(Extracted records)
^^^^^^^^

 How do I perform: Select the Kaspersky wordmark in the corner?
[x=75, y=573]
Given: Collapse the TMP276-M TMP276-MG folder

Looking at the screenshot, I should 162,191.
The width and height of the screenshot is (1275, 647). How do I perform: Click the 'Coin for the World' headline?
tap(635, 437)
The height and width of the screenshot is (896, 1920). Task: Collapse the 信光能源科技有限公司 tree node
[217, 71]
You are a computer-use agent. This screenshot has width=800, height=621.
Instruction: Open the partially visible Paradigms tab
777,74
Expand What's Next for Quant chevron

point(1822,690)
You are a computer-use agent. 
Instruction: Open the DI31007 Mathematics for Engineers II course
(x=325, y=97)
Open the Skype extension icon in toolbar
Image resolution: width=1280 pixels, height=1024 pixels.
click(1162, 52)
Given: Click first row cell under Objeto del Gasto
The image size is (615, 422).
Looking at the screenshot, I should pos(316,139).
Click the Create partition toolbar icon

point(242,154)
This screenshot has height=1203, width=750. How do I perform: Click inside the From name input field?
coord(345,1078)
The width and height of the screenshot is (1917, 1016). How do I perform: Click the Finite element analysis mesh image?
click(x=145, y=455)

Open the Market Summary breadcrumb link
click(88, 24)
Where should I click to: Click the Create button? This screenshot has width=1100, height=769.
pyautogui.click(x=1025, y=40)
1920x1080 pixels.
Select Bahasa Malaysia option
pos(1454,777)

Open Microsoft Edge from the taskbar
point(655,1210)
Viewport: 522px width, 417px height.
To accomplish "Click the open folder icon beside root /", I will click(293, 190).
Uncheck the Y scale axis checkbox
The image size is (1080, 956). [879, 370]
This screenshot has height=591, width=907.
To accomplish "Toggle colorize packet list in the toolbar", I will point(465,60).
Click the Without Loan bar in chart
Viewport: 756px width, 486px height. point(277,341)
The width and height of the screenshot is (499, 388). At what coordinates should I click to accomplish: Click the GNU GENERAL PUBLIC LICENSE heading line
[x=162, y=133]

^^^^^^^^

AIM OF THE TASK
All of the entries above need to be retyped exactly.

RESULT OF THE EXERCISE
 How do I perform: Select the Kaspersky wordmark in the corner?
[x=75, y=573]
Given: Collapse the TMP276-M TMP276-MG folder

Looking at the screenshot, I should 162,191.
The width and height of the screenshot is (1275, 647). How do I perform: Click the 'Coin for the World' headline?
tap(635, 437)
The height and width of the screenshot is (896, 1920). Task: Collapse the 信光能源科技有限公司 tree node
[217, 71]
You are a computer-use agent. This screenshot has width=800, height=621.
Instruction: Open the partially visible Paradigms tab
777,74
Expand What's Next for Quant chevron

point(1822,690)
You are a computer-use agent. 
Instruction: Open the DI31007 Mathematics for Engineers II course
(x=325, y=97)
Open the Skype extension icon in toolbar
Image resolution: width=1280 pixels, height=1024 pixels.
click(1162, 52)
Given: Click first row cell under Objeto del Gasto
The image size is (615, 422).
Looking at the screenshot, I should pos(316,139).
Click the Create partition toolbar icon

point(242,154)
This screenshot has height=1203, width=750. How do I perform: Click inside the From name input field?
coord(345,1078)
The width and height of the screenshot is (1917, 1016). How do I perform: Click the Finite element analysis mesh image?
click(x=145, y=455)

Open the Market Summary breadcrumb link
click(88, 24)
Where should I click to: Click the Create button? This screenshot has width=1100, height=769.
pyautogui.click(x=1025, y=40)
1920x1080 pixels.
Select Bahasa Malaysia option
pos(1454,777)

Open Microsoft Edge from the taskbar
point(655,1210)
Viewport: 522px width, 417px height.
To accomplish "Click the open folder icon beside root /", I will click(293, 190).
Uncheck the Y scale axis checkbox
The image size is (1080, 956). [879, 370]
This screenshot has height=591, width=907.
To accomplish "Toggle colorize packet list in the toolbar", I will point(465,60).
Click the Without Loan bar in chart
Viewport: 756px width, 486px height. point(277,341)
The width and height of the screenshot is (499, 388). At what coordinates should I click to accomplish: Click the GNU GENERAL PUBLIC LICENSE heading line
[x=162, y=133]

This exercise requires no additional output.